Mumbai: The world is battling an epidemic of drug resistant tuberculosis. A disease which was declared a global health emergency in 1993, continues to grow unchecked even today. Thousand people succumb to this infectious disease every day in India, with estimates of more than a lakh people suffering from drug resistant tuberculosis. A preventable and curable disease has mutated into a lethal form - who is to blame?
Dr Zarir Udwadia, tuberculosis Specialist Hinduja Hospital said, "All of us are to blame. The very fact that this kind of tuberculosis exists, means that we have all failed as a community at a public health level, at a private level. At a public health level, while DOTS is being a great success, it turns its back on multi drug resistance. On the private side, one of our studies showed that prescriptions are very poor - wrong doses are given, wrong drugs, this again serves to amplify the problem."

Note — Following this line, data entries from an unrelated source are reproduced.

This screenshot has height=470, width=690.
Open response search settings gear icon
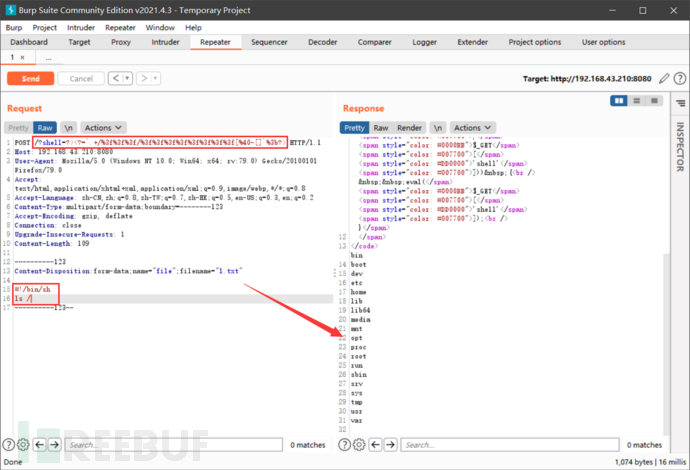coord(359,444)
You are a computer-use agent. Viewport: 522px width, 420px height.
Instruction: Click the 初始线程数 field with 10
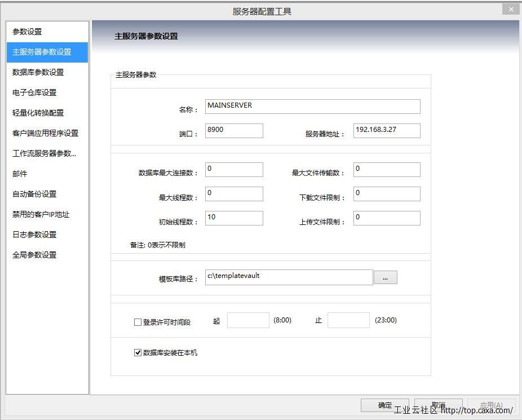pyautogui.click(x=234, y=218)
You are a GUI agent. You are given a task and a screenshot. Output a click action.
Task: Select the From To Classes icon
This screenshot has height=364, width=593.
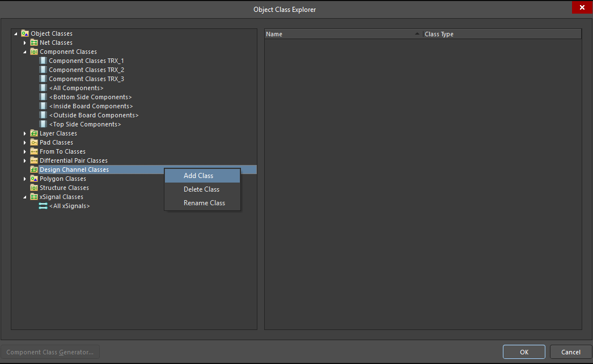33,151
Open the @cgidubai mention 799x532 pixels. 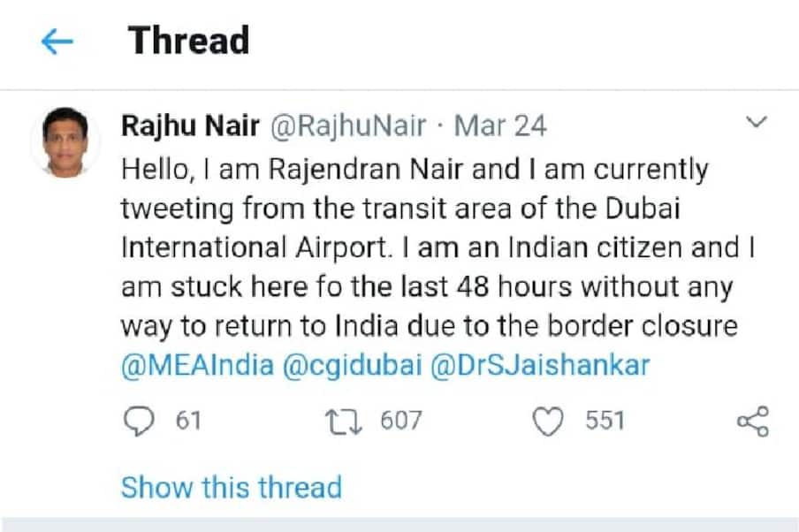coord(351,366)
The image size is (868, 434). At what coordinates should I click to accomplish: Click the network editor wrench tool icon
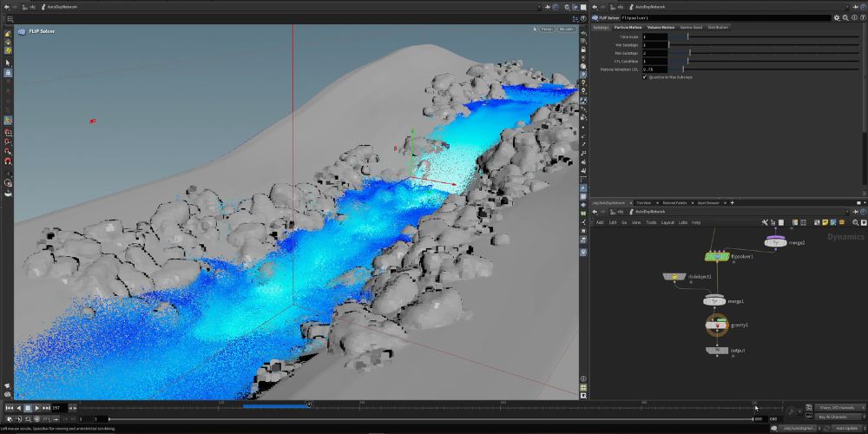coord(765,222)
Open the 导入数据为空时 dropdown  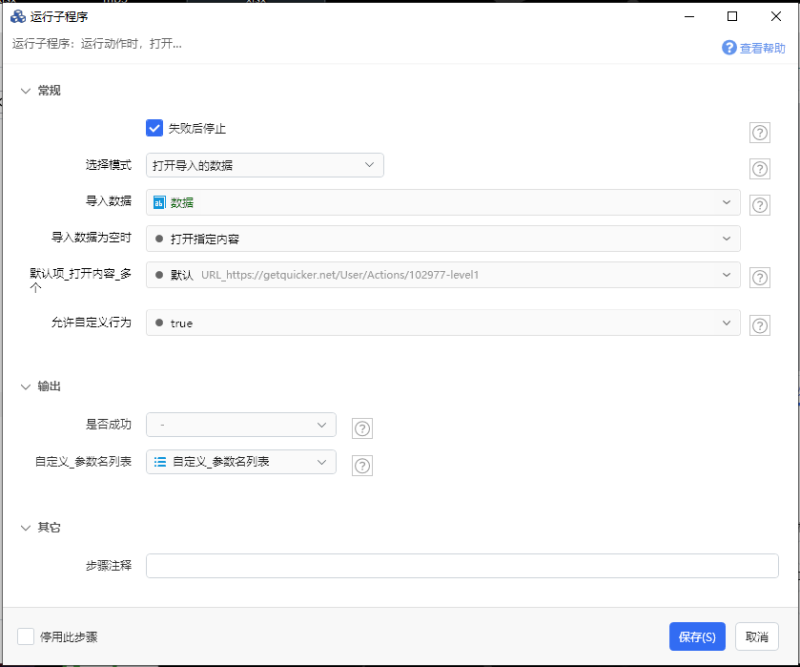[x=442, y=239]
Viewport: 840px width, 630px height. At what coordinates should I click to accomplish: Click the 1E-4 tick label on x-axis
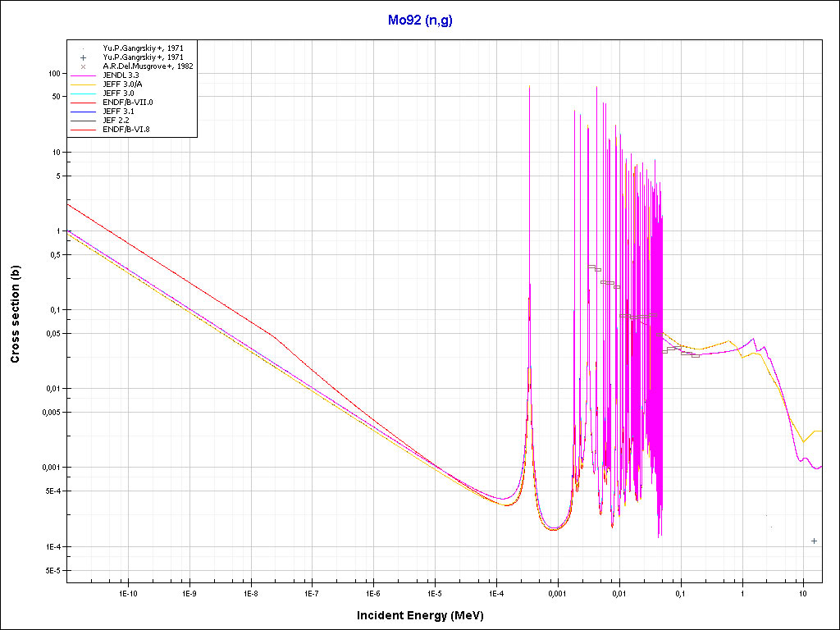(495, 592)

And the result is the growing foothold of XXDR tuberculosis in India, a new and almost impossible to treat strain of tuberculosis. Though the government remains in denial, The latest study published in the Indian Journal of Medical Research finds resistance is rising as Indians pop and misuse antibiotics.
XXDR tuberculosis is new and almost impossible to treat strain of tuberculosis.
Seven per cent of all new TB patients in Mumbai did not respond to any known tuberculosis medication and this could be a nation wide phenomenon. Fifty per cent of antibiotics are overused and misused by physicians and patients across the country. Forty three per cent patients self medicate with one out of four not even finishing the course.
If India has to meet its Millennium Development goals of 2015, it needs to reverse or atleast halt the incidence of tuberculosis by then. What steps can immediately be taken?
As we mark the World Tuberculosis Day, there is no denying the fact that tuberculosis fuelled by antibiotic resistance, continues to be a global threat, one that must be issued urgently. However, the discovery of a new TB drug after more than four decades, Sirturu, is the silver lining in the cloud.